» **Work order**
Could you rewrite the data below so that each "Find the location of" becomes "Determine the position of", with nothing else changed?

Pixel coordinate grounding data
--

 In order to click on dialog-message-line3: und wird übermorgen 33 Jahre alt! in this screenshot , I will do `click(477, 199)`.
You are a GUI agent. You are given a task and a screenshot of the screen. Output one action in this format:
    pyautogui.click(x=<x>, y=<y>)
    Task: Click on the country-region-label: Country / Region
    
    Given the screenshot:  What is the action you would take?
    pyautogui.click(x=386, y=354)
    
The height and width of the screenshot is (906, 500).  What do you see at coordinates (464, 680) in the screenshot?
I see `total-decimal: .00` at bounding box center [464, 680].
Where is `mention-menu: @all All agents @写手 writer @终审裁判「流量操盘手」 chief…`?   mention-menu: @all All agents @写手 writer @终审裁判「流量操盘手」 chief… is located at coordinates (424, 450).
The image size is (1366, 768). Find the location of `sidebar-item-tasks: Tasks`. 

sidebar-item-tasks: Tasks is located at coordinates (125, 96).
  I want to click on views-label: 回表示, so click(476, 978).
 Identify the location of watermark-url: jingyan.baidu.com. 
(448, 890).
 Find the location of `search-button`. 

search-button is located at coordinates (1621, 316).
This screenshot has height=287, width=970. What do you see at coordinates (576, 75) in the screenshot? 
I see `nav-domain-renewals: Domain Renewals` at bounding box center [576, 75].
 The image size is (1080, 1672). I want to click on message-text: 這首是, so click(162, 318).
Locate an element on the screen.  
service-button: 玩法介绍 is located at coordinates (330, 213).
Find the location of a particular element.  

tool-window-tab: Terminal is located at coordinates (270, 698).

--

» **Written response**
 In order to click on dialog-message-line3: und wird übermorgen 33 Jahre alt! in this screenshot , I will do `click(477, 199)`.
You are a GUI agent. You are given a task and a screenshot of the screen. Output one action in this format:
    pyautogui.click(x=<x>, y=<y>)
    Task: Click on the country-region-label: Country / Region
    
    Given the screenshot:  What is the action you would take?
    pyautogui.click(x=386, y=354)
    
The height and width of the screenshot is (906, 500).  What do you see at coordinates (464, 680) in the screenshot?
I see `total-decimal: .00` at bounding box center [464, 680].
Where is `mention-menu: @all All agents @写手 writer @终审裁判「流量操盘手」 chief…`?   mention-menu: @all All agents @写手 writer @终审裁判「流量操盘手」 chief… is located at coordinates (424, 450).
The image size is (1366, 768). Determine the position of `sidebar-item-tasks: Tasks`. 

sidebar-item-tasks: Tasks is located at coordinates (125, 96).
  I want to click on views-label: 回表示, so click(476, 978).
 Identify the location of watermark-url: jingyan.baidu.com. 
(448, 890).
 Determine the position of `search-button`. 

search-button is located at coordinates (1621, 316).
This screenshot has height=287, width=970. What do you see at coordinates (576, 75) in the screenshot? 
I see `nav-domain-renewals: Domain Renewals` at bounding box center [576, 75].
 The image size is (1080, 1672). I want to click on message-text: 這首是, so click(162, 318).
Locate an element on the screen.  
service-button: 玩法介绍 is located at coordinates (330, 213).
Determine the position of a particular element.  

tool-window-tab: Terminal is located at coordinates (270, 698).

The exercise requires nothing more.